Copy out the items below word for word, covering only the stretch from the line containing "coordinates (1080, 486)." through the line containing "coordinates (446, 108).", both ends included.

SOURCE INFORMATION:

::::::

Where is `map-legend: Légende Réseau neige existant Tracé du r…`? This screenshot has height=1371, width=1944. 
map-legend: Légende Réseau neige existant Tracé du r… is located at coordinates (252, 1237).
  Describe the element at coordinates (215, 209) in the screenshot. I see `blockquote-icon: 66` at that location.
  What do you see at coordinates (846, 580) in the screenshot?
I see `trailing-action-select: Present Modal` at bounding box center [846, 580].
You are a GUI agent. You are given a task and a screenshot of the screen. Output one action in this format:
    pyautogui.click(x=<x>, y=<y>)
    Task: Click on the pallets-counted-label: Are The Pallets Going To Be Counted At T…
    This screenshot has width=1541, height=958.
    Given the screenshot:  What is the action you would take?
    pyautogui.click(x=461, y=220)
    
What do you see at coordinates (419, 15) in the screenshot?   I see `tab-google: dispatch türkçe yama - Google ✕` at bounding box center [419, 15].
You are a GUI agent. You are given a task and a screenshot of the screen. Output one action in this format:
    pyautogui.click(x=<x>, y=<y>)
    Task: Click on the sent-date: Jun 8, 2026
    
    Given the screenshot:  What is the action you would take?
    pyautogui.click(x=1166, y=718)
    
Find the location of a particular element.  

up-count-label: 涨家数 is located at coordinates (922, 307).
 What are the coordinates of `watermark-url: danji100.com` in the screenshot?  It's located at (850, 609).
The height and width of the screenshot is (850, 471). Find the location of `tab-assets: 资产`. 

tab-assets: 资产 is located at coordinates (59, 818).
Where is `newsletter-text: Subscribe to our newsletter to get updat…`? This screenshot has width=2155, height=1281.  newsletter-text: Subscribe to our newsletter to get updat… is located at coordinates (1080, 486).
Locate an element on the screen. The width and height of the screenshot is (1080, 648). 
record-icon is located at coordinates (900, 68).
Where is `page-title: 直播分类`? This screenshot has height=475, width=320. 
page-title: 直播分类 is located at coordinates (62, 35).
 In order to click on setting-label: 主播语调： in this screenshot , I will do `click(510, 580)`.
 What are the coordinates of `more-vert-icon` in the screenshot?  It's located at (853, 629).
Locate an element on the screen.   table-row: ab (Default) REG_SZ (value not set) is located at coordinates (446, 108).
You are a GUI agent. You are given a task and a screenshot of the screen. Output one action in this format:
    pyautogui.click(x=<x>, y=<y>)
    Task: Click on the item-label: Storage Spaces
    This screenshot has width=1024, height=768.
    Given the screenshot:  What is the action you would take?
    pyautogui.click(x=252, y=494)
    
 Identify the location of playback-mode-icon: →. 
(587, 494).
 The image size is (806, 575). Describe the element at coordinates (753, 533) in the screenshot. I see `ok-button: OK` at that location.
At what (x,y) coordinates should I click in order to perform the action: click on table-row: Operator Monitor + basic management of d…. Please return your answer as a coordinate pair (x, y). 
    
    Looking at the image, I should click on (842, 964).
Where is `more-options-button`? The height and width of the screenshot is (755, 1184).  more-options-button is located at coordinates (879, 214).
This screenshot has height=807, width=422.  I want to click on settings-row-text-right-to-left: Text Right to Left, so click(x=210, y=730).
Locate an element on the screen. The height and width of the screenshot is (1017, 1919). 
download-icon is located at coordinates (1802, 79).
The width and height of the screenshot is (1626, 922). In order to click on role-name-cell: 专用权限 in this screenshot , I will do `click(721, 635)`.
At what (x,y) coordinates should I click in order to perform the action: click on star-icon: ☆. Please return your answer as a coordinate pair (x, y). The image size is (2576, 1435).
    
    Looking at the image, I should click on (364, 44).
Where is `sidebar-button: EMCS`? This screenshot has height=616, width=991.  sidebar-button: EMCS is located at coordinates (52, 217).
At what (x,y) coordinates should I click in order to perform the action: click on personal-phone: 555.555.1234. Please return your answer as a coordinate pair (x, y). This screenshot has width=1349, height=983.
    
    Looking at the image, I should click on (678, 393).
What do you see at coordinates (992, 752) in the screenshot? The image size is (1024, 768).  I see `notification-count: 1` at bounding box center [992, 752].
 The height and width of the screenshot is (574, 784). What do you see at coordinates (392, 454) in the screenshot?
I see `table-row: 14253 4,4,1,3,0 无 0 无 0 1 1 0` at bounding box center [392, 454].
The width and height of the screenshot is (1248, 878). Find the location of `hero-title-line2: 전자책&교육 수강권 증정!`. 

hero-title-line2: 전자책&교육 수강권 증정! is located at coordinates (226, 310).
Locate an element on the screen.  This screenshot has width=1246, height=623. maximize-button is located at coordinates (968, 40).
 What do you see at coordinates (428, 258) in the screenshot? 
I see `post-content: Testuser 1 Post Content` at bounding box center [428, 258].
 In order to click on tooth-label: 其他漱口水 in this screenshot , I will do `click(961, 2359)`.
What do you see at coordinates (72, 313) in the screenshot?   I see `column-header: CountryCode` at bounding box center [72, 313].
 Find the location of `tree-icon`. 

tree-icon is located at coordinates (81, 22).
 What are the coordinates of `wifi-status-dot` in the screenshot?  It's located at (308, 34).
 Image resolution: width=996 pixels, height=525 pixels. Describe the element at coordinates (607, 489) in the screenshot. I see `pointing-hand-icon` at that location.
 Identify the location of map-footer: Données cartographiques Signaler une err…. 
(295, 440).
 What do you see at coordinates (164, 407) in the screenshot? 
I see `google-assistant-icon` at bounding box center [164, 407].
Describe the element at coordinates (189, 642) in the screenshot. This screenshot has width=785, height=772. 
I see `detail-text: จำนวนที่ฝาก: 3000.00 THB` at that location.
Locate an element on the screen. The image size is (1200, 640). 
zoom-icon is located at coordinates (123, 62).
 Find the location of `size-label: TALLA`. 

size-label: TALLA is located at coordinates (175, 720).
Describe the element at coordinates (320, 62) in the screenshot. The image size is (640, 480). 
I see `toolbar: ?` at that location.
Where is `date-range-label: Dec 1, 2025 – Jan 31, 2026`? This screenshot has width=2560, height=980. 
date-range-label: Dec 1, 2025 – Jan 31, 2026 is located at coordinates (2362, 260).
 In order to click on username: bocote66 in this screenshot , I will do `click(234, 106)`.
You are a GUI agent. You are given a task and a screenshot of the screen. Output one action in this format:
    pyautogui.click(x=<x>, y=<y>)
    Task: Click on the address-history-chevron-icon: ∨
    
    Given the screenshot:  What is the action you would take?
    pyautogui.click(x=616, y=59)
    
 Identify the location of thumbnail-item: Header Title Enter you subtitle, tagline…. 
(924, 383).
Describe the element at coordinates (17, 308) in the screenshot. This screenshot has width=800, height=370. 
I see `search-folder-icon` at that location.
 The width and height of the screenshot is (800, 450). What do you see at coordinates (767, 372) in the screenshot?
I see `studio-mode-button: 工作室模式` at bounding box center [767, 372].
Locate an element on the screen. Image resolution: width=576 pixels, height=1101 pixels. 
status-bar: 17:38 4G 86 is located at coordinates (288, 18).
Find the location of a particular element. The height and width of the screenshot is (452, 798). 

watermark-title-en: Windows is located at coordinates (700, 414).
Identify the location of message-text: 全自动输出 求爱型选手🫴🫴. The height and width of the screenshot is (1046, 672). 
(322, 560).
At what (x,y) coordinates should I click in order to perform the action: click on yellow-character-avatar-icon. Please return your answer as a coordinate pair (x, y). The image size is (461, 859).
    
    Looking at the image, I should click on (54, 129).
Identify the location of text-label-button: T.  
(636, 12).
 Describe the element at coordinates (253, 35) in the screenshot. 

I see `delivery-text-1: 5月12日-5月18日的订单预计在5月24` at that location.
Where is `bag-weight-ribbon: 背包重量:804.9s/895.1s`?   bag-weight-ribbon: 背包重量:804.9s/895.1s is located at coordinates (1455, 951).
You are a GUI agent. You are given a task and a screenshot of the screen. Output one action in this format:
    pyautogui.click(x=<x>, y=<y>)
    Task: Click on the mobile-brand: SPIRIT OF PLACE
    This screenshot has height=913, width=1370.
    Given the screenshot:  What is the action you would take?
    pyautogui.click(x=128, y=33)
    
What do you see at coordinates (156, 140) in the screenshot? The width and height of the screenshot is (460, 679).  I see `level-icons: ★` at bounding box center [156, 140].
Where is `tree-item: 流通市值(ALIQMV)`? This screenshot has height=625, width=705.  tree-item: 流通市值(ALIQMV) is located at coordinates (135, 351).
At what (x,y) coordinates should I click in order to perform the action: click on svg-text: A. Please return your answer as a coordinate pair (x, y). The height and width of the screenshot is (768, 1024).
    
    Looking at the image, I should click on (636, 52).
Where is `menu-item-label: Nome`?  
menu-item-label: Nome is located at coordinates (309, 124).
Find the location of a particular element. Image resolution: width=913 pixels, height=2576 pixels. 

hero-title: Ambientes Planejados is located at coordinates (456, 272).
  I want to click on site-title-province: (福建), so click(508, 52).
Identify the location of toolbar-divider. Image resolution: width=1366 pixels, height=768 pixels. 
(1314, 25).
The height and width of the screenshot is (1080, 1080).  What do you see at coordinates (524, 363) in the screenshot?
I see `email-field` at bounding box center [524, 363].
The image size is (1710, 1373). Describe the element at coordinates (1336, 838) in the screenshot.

::::::

REPLY:
Where is `newsletter-text: Subscribe to our newsletter to get updat…`? This screenshot has width=2155, height=1281.  newsletter-text: Subscribe to our newsletter to get updat… is located at coordinates (1080, 486).
Locate an element on the screen. The width and height of the screenshot is (1080, 648). 
record-icon is located at coordinates (900, 68).
Where is `page-title: 直播分类`? This screenshot has height=475, width=320. 
page-title: 直播分类 is located at coordinates (62, 35).
 In order to click on setting-label: 主播语调： in this screenshot , I will do `click(510, 580)`.
 What are the coordinates of `more-vert-icon` in the screenshot?  It's located at (853, 629).
Locate an element on the screen.   table-row: ab (Default) REG_SZ (value not set) is located at coordinates (446, 108).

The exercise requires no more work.